Yıllar önce TDK’NIN APARTMANI başlıklı bir yazı kaleme almıştım. TDK’nın Türkçede Batı Kökenli Kelimeler Sözlüğü’ndeki “apartman” maddesinde tesbît ettiğim bir düzineden fazla hatâyı bu yazıda gösterip düzeltmiştim.

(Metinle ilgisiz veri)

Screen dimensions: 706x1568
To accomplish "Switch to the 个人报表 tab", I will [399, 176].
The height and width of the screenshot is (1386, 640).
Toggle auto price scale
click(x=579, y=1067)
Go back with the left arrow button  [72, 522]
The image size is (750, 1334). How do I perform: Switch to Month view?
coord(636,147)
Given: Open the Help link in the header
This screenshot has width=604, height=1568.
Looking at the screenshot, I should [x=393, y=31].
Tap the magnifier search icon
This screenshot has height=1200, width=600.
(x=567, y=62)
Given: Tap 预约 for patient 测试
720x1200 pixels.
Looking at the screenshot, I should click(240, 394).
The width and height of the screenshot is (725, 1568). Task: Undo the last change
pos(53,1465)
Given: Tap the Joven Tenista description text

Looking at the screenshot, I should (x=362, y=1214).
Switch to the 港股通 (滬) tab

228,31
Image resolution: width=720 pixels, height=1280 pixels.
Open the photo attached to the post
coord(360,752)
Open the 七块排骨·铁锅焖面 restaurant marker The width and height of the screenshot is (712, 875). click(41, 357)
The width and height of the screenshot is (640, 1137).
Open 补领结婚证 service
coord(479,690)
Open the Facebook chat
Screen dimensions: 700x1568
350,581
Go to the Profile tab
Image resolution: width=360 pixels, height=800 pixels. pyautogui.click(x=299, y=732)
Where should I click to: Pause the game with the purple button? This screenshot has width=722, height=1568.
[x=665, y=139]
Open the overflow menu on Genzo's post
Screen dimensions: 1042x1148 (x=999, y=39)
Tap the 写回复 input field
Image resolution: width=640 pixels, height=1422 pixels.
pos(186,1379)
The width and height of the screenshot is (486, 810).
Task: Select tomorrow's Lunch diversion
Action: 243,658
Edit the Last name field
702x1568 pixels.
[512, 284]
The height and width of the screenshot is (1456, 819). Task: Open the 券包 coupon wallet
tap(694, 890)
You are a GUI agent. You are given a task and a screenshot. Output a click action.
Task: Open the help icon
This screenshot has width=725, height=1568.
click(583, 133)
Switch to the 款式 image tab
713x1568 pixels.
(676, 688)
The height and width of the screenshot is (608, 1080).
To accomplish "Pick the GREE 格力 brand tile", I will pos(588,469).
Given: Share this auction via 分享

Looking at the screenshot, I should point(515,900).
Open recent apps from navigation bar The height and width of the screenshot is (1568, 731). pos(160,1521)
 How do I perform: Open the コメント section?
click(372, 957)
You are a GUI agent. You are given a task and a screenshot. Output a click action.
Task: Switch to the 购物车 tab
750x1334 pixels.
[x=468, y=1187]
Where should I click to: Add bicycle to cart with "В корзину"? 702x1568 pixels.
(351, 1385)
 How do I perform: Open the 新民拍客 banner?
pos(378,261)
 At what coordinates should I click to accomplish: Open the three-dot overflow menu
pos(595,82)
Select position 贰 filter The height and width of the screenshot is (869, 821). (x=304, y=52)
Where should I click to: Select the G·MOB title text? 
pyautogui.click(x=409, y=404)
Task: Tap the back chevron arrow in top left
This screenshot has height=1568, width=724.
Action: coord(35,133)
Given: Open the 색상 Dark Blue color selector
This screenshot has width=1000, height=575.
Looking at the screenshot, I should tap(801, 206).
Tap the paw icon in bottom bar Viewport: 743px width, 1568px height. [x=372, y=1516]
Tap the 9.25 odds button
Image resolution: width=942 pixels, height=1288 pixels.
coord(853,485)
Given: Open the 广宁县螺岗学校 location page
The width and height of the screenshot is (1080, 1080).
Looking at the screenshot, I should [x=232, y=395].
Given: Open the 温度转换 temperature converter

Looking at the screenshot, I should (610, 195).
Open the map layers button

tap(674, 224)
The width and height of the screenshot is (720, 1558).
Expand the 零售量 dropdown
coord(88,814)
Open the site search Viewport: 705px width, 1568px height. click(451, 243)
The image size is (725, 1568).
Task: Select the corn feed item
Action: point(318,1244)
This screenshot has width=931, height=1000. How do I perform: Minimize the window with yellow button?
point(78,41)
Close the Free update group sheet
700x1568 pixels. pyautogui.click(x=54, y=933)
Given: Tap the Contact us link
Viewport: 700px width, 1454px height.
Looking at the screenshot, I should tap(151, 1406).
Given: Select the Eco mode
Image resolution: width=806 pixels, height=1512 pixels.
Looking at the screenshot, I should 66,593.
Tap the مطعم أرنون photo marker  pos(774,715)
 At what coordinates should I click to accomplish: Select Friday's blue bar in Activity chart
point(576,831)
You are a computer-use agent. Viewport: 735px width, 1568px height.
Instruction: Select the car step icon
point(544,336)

O sıralarda bâzı yönlerden apartmana benzettiğim TDK, aslında birçok bakımdan da bir kümültü (kırlarda, ormanlarda eğreti olarak yapılmış bekçi veyâ avcı kulübesi) gibiydi...
TDK kümültüsü...
***
İslâm’ın kabûlünden îtibâren Türkçeye Arapçadan geçmiş binlerce kelime vardı. Çoğu Türkçenin boş bir sahasına adım atmış, bir açığını kapatmış, dile yepyeni bir mefhum katmış olan bu kelimelere devlet büyüklerimiz resmî edâlı ve gür sedâlı bir “Yallah! İnsarif!” çektiler...
Yıllarca devâm etti bu “Yallah!” gürültüsü...
***
Tâlîmâtı resmen verip bu işi TDK’ya havâle ettiler.
TDK'nın ne yapıp edip bu tâlîmâtı yerine getirmesi, her biri asırlık çınarlar gibi binlerce kelimenin işini bitirmesi lâzımdı.
Bu ülkede 80 yıldır süren, dili ayağa düşüren, dünü bugüne küstüren, mantığın defterini düren “ikaame” kelimelerin dilimize tasallut etmesine çığır açıldı.
İşte böyle başladı Türkçenin gümbürtüsü...
***
Gıcırı bükme ve mantığı dökme de olsa sürü sürü kelime uydurup buydurmaları îcâb ediyordu.
Aceleleri vardı, vakitleri dardı. Onlar da birer ilim adamı gibi değil amele gibi çalıştılar. Bin yıllık geçmişe sırtardılar, aktarıp kotardılar, bir dili kopardılar...
TDK değirmeni Türkçeye karşı müthiş bir art niyet, nefret, hiddet, şiddet, illet, sakaamet, muhâlefet, ihânet ve gafletle dönmeye başladı.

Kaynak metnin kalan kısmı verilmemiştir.